START AVAILABLE DATA

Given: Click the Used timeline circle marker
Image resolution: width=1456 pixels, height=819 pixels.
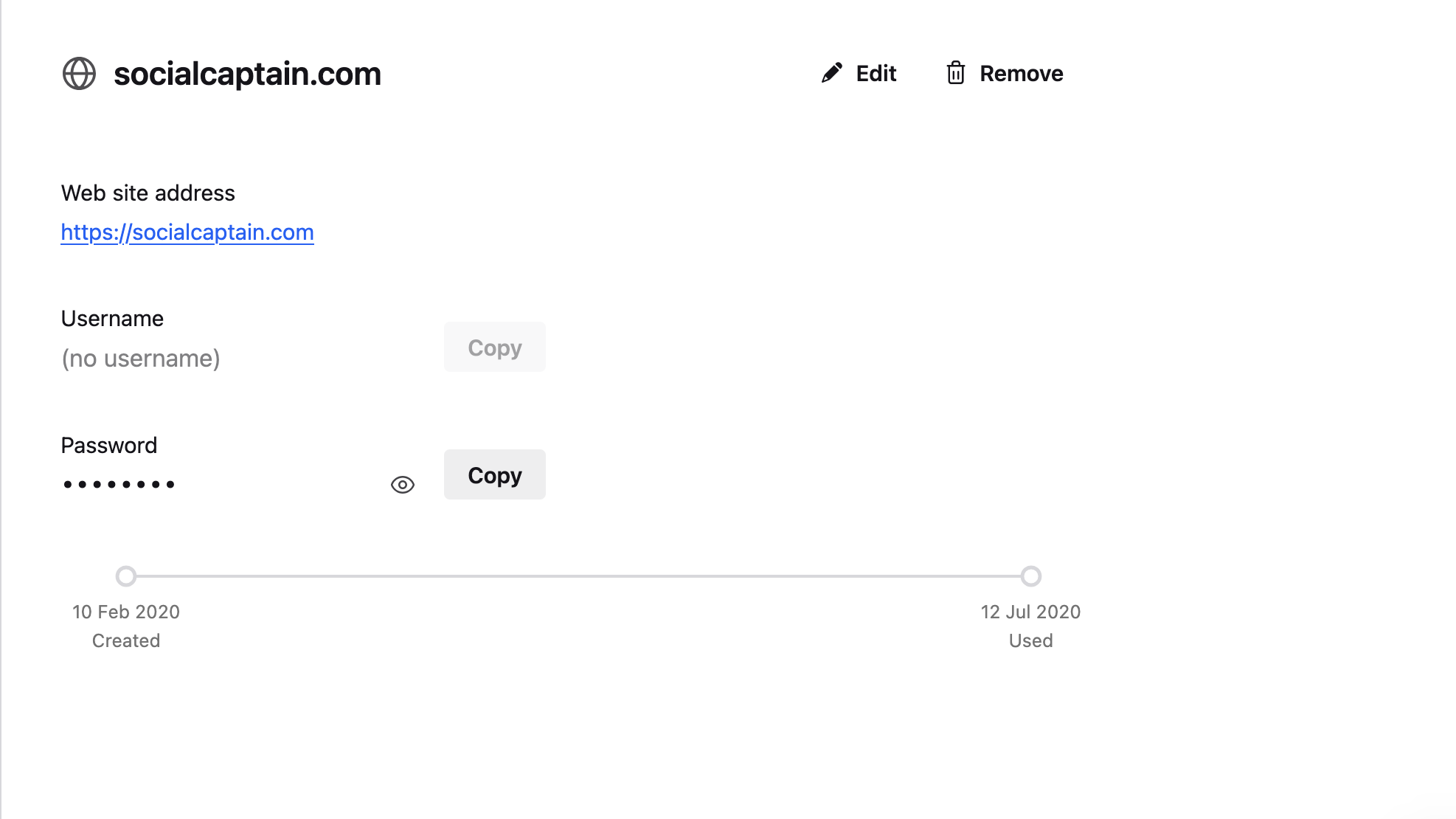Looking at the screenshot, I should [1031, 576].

END AVAILABLE DATA
START AVAILABLE DATA

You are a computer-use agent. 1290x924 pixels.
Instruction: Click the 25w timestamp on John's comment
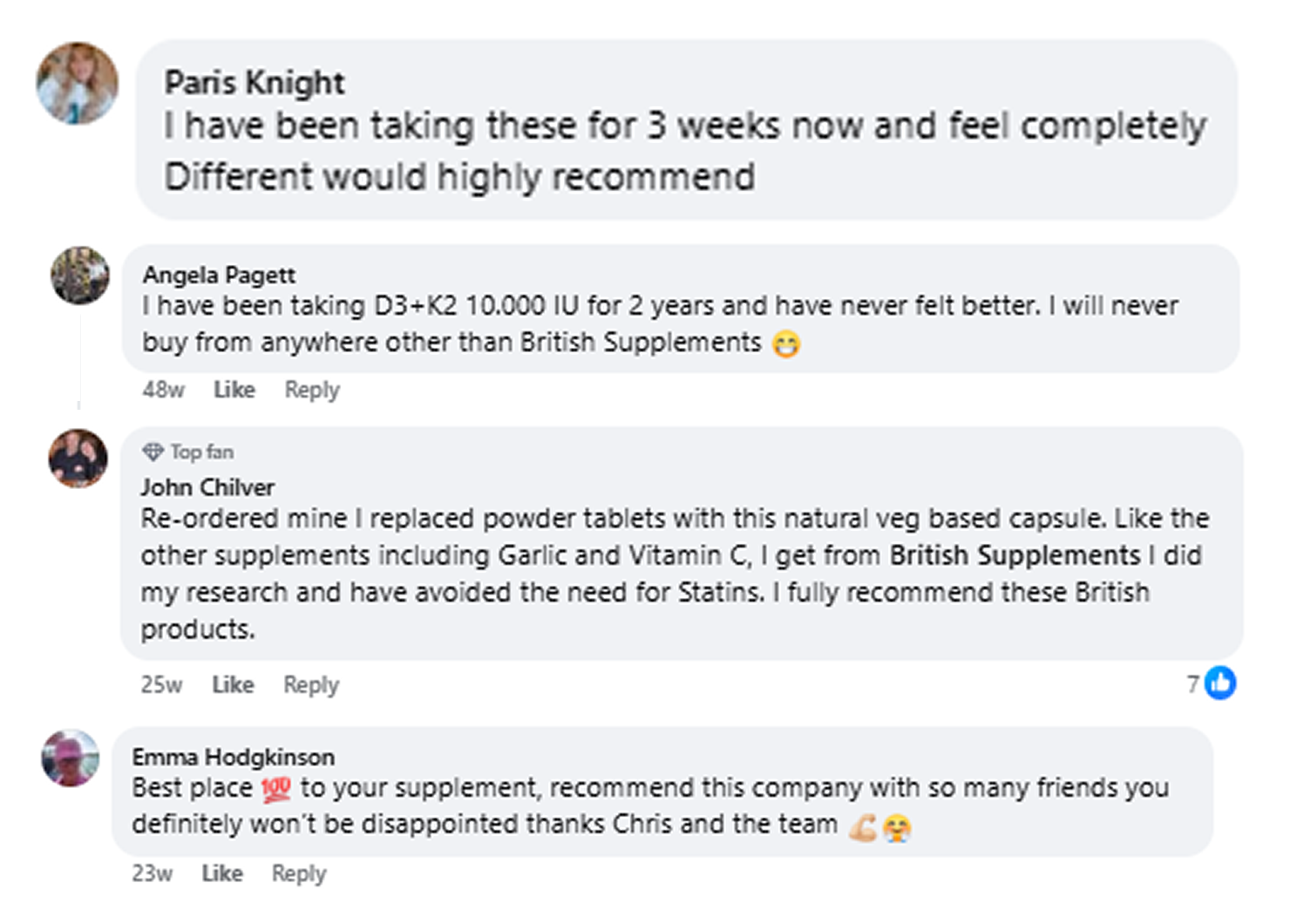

END AVAILABLE DATA
START AVAILABLE DATA

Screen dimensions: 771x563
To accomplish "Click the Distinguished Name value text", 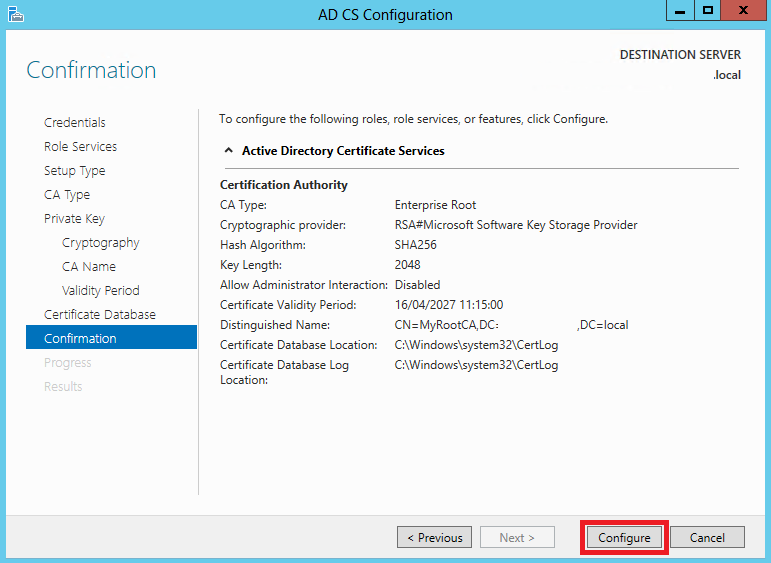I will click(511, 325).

END AVAILABLE DATA

* [YOUR INSTRUCTIONS] Reproduce exactly, and only, the part of the listing above that begins at the line with "You are a computer-use" and goes on through the line with "Instruction: Click the".

* [SOLUTION]
You are a computer-use agent. 1290x924 pixels.
Instruction: Click the 25w timestamp on John's comment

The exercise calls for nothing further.